Of course, if you write the LSTM code yourself or you are able to edit the library codes, you can weight the gates. The LSTM uses 4 gates which are modeled by tanh and some sigmoid functions. You can fool around these operators, may be waste some time replacing them with softmax, argmax softmax, weighted sigmoid, hyperbolic tanh, softplus, gaussian and other similar functions.
A weighted sigmoid and tanh function can influence the behaviour of the gates. Hence instead of σ(W*[x, h] ) and tanh(W*[r,h,x]), you could have α*σ(W*[x, h] ) and β*tanh(W*[r,h,x]), where α, β, etc., are control parameters. The gates squash some nonlinearity and controls the amount of data that flows through them (input gate), or controls when to update a state (update gate), when to forget a state (forget gate) and amount of data allowed through the output (output gate).
The weight control parameters for the gate functions can be selected from a hyperparameter search that suits your desire. Remember, that constant weights will be easier to tune than learnable filters and will reduce the amount of trainable parameters especially for deeper models.
Another option could be to statistically model some probability scores that control the gates operation. This will somewhat mimic dropout operation in determining when a gate operation is allowed or skipped. Note that probability modelling is non-deterministic and stochastic, so depending on your problem.

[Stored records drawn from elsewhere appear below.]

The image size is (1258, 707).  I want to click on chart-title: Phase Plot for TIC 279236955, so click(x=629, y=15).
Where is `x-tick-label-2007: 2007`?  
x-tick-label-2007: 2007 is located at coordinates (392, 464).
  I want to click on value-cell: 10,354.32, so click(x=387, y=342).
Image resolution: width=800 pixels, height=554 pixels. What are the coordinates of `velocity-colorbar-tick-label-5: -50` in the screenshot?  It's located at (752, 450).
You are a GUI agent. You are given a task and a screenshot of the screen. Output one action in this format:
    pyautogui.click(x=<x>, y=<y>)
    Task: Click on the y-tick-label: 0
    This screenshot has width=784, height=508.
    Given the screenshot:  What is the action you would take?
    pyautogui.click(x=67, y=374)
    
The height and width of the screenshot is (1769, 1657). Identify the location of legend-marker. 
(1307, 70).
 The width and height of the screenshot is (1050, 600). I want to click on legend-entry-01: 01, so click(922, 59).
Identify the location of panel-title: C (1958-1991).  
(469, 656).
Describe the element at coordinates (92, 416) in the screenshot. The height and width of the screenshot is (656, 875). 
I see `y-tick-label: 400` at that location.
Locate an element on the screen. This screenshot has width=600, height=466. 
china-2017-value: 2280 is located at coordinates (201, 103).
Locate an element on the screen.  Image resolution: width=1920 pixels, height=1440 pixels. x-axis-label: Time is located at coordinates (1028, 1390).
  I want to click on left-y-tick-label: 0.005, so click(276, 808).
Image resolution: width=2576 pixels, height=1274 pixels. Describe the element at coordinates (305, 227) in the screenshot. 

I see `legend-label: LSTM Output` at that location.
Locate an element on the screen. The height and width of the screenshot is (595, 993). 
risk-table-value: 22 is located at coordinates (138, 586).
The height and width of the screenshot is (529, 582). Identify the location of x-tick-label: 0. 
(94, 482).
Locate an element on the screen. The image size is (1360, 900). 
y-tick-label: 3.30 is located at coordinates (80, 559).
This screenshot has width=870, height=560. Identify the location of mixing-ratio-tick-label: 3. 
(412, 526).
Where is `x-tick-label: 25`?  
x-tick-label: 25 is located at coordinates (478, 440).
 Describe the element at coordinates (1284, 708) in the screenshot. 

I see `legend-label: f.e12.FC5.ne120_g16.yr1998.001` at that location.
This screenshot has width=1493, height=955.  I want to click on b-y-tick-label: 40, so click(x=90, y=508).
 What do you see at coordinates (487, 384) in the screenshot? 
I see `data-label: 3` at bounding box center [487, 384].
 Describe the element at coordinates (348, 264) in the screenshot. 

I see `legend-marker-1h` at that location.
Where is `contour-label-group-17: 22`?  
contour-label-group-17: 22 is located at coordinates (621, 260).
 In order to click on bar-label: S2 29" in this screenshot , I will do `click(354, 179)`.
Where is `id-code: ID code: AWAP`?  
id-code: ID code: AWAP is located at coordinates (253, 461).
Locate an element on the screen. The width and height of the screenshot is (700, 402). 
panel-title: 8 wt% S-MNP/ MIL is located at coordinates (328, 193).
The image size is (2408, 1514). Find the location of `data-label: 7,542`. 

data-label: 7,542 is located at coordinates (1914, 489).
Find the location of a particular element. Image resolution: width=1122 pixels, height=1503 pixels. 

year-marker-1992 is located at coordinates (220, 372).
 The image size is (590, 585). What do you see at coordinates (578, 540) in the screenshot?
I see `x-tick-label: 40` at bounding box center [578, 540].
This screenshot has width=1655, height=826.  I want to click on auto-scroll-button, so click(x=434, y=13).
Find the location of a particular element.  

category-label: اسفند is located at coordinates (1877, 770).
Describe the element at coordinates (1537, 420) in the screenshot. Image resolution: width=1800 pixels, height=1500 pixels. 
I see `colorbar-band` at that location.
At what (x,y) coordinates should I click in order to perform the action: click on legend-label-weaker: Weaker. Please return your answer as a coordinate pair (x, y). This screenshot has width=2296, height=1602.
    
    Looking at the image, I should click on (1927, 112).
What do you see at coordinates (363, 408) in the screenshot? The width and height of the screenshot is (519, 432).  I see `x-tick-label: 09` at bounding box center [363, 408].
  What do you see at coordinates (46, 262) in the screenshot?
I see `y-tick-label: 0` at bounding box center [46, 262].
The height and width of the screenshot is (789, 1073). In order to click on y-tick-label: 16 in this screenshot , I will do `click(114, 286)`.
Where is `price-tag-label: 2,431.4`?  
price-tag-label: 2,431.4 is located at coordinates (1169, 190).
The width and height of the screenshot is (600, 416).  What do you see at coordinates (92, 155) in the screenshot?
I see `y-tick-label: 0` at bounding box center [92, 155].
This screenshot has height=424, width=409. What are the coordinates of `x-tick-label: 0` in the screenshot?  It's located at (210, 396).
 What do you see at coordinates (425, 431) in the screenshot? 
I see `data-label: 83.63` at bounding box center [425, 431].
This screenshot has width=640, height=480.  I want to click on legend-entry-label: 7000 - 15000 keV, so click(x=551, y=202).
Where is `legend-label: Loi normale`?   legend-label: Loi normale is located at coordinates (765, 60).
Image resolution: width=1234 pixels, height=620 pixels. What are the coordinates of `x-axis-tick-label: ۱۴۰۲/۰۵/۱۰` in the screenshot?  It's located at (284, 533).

Chinedu, many thanks for the detailed answer. I was thinking in the lines of tuning the weights or setting up a statistical model to control the gates, but then I am wondering why should I use LSTM in the first place, instead the newtork could be redesigned to offer more control. Do you have links to similar published works?
Dairi, I am trying to figure out if its possible to influence the gates using external input (e.g. in the case of real-time data feed so I can utilise external input that hasnt been seen during the training phase, new knowledge)...etc.
I am interested in modelling longitudinal data sensor input and also social network feed.